I need the number of lines in the listing below that include the string "width", and only that number.

EXERCISE MATERIAL.
>>>>>

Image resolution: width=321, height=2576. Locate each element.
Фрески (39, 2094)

<<<<<
>>>>>

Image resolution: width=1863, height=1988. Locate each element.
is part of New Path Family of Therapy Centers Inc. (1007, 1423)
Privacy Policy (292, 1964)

<<<<<
>>>>>

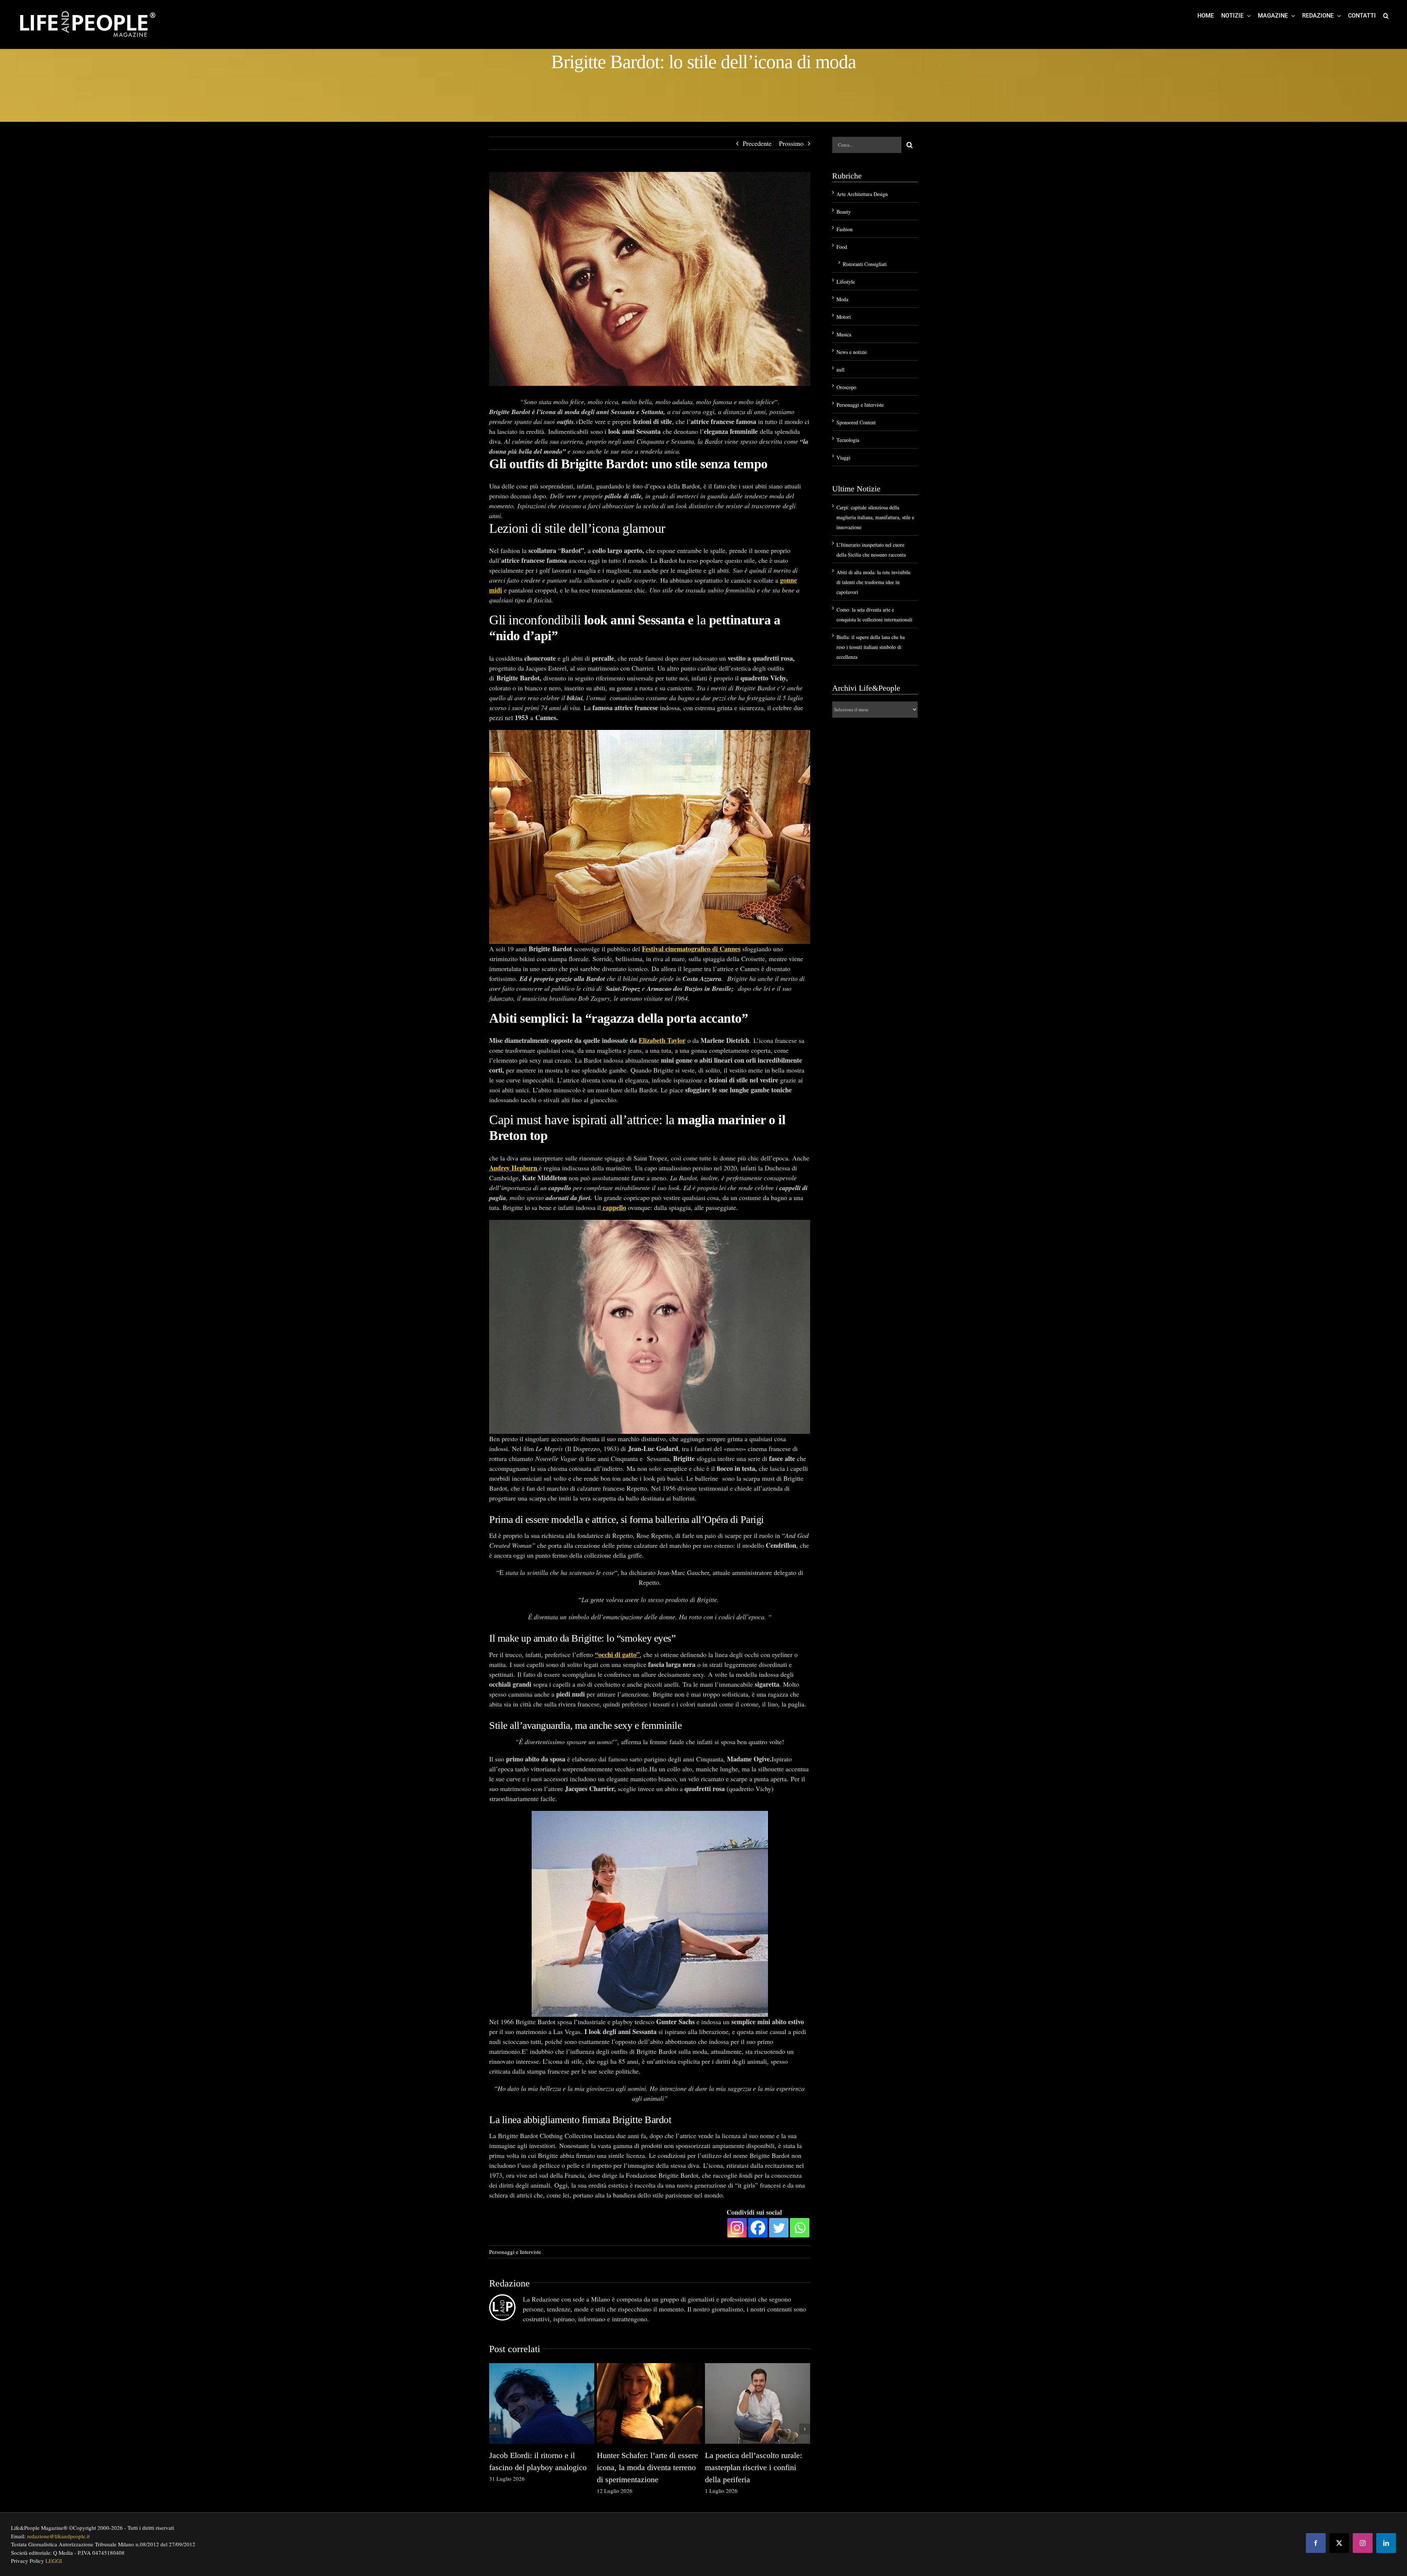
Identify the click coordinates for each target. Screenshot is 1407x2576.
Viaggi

<<<<<

PROBLEM SOLUTION. 2